### PASSAGE FOR REVIEW
Segment Open
Abstract
Clustered heat maps are the most frequently used graphics for visualization of molecular profiling data in biology. However, they are generally rendered as static, or only modestly interactive, images. We have now used recent advances in web technologies to produce interactive “next-generation” clustered heat maps (NG-CHMs) that enable extreme zooming and navigation without loss of resolution. NG-CHMs also provide link-outs to additional information sources and include other features that facilitate deep exploration of the biology behind the image. Here, we describe an implementation of the NG-CHM system in the Galaxy bioinformatics platform. We illustrate the algorithm and available computational tool using RNA-seq data from The Cancer Genome Atlas program’s Kidney Clear Cell Carcinoma project.
Introduction
A heat map is a two-dimensional visual representation of data in which numerical values of points are represented by a range of colors. Heat maps have been used in a variety of fields from environmental science to financial analysis to geology. In the early 1990’s, we introduced clustered heat maps (CHMs) into ‘omic’ biology, initially for pharmacogenomic analysis (1), then for integrated visualization of genomic, transcriptomic, proteomic, pharmacological, and functional data (2). They have since become the ubiquitous way to visualize patterns in molecular profiling data, for example from microarrays and sequencing technologies (3–9). The essence of the graphic is that clustering both rows and columns brings like together with like to produce patches of color that correspond to patterns in the data. Algorithms other than clustering (e.g., rank-ordering of rows and/or columns) can also be used. CHMs have appeared in many thousands of publications, but, in the context of biology, they have been presented as static images or images with only modest interactive character (9).
What we wanted, in contrast, was a dynamically interactive CHM environment. Accordingly, we invoked a tiling technology to produce “next-generation” clustered heat maps (NG-CHMs) with the following interactive capabilities, among many others:
Extreme zooming without loss of resolution for drill-down into large data matrices.
Fluent navigation.
Link-outs from labels or pixels to a variety of pertinent annotation resources, including GeneCards, PubMed, the Gene Ontology, Google, and cBioPortal.
Segment Closed
### DATA SECTION
Segment Open
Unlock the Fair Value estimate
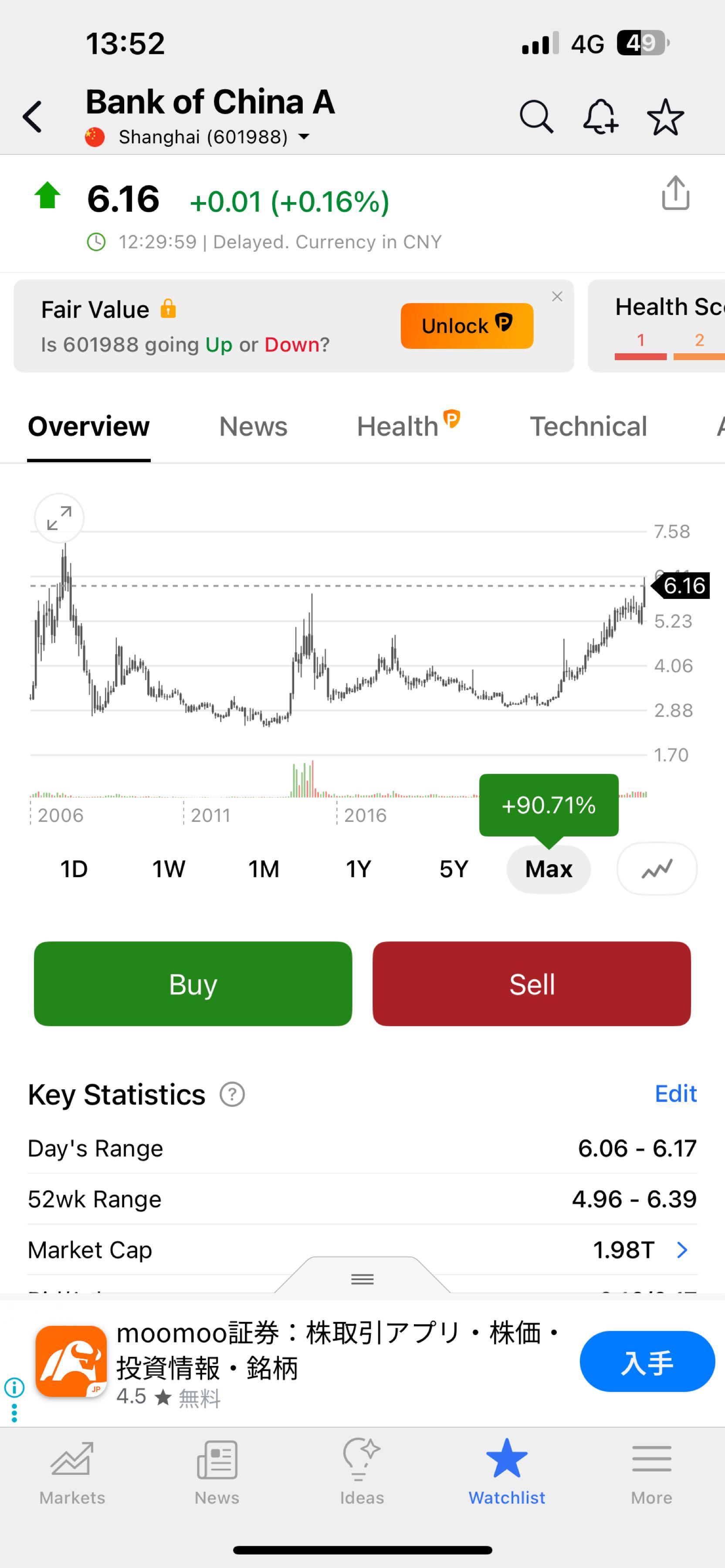Viewport: 725px width, 1568px height. tap(467, 326)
Segment Closed
### EXERCISES TO COMPLETE
#1 Rewrite the heat map article from "What we wanted, in" to "Fluent navigation.", swapping "tiling" for "rendering".
#2 Continue the heat map article from its last sentence.

### ANSWERS TO THE TASKS
#1
What we wanted, in contrast, was a dynamically interactive CHM environment. Accordingly, we invoked a rendering technology to produce “next-generation” clustered heat maps (NG-CHMs) with the following interactive capabilities, among many others:
Extreme zooming without loss of resolution for drill-down into large data matrices.
Fluent navigation.

#2
Annotation with pathway data.
Flexible real-time re-coloring.
Capture of all metadata necessary to reproduce any chosen state of the map, even months or years later.
High-resolution graphics that meet the requirements of all major journals.
Galaxy (10) is a widely used open source bioinformatics platform with a web interface that enables researchers to perform many data analyses without programming. It provides an extensive collection of computational tools from many scientific domains.
Results
We have created NG-CHM builder and visualization tools for the Galaxy platform. Video 1 demonstrates the key interactive capabilities of NG-CHMs, and Video 2 demonstrates NG-CHMs within Galaxy. See http://bioinformatics.mdanderson.org/main/NG-CHM-V2:Overview for detailed information about the NG-CHM system, as well as download instructions, additional videos, and a detailed user guide. We have made the NG-CHM tool available as both (a) a standalone Docker image running Galaxy with the NG-CHM tool preloaded, and (b) a separate tool that can be installed in one’s own instance of Galaxy.
This section introduces the NG-CHM Viewer through an illustrative application to mRNA expression (RNAseq) data from TCGA’s Kidney Clear Cell Cancer (KIRC) project (11). Our aim is not to describe all available features or to provide a user guide (which can be found at the website), but, rather, to indicate the range of capabilities for exploratory research.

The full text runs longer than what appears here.